做大臣的,又有几个不希望君主长于深宫妇人之手呢?

天子这种人才难对付,谁没被他问得汗流浃背过?

太子又被他打发到各处,察访民情,将来也不会太好糊弄。

轮到嫡长孙时他又在循循善诱,或许不期望这个孙子能有多精明,但肯定不希望他什么都不懂,轻易就被人糊弄了。
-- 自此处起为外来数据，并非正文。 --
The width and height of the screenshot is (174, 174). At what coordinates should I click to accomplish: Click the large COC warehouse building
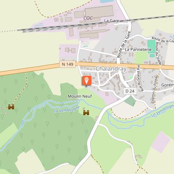click(99, 12)
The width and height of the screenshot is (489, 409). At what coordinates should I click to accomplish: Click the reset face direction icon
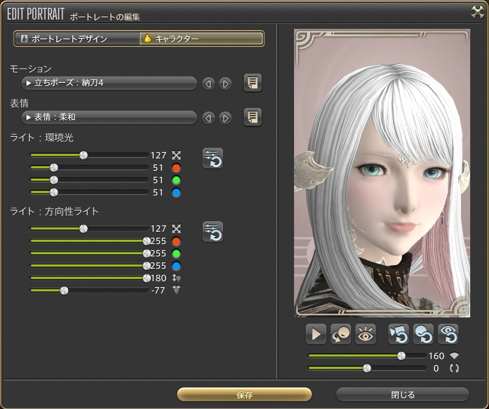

毕竟何不食肉糜之事,才过去没多久呢,就是不知道天子有没有这个时间来培养了。

九月初十,邵勋回到了洛阳,于西苑召见太子。

“先别急着长篇大论。”邵勋打量了下太子的脸色、姿态,道:“先告诉为父,北巡数月,最大的感触是什么?”

“因地制宜。”邵瑾几乎没有犹豫,直接吐出了这四个字。

“详细说说。”

“各地民情、地理、贫富、风气、习俗大不一样,治政、用兵切忌偷懒,须得对症下药,否则恐有祸患。”

“比如呢?”

“譬如赋税,有地方绢帛多、粮食少,百姓恨不得全用绢帛冲抵赋税。有地方不产绢帛,百姓若要补上户调的那几匹绢,往往要卖粮、卖牲畜,遭人盘剥。故随土所出为宜。”

邵勋唔了一声,又问道:“还有什么感悟?”

“过犹不及。”邵瑾又道。

邵勋笑了笑,道:“何为‘过犹不及’?”

“譬如选官,若皆为察举制,则不妥。若皆为试经制,亦不妥。若皆为武人占官或门荫入仕,还是不妥。”邵瑾说道:“再譬如边事,若一味使用镇兵、胡兵,不但令边塞胡汉百姓困苦,还易令禁军堕落不堪战。若一味用府兵,则易令其花费过大,乃至举债出征,此涸泽而渔也。故镇兵、胡兵、府兵、禁兵得掺杂着来。”

邵勋听完,拍了拍他的肩膀,道:“好好写一份心得上来交给我。唔,此事不急,先回去看看你母亲,再陪下妻儿。旬日内交给我就行。”

“是。”邵瑾应道。

看着儿子离去的背影,邵勋淡淡一笑:“天下事,贵乎中庸。照此行事,虽未必能有多么惊世骇俗的壮举,却也不会有太大的纰漏。守成却是够了。”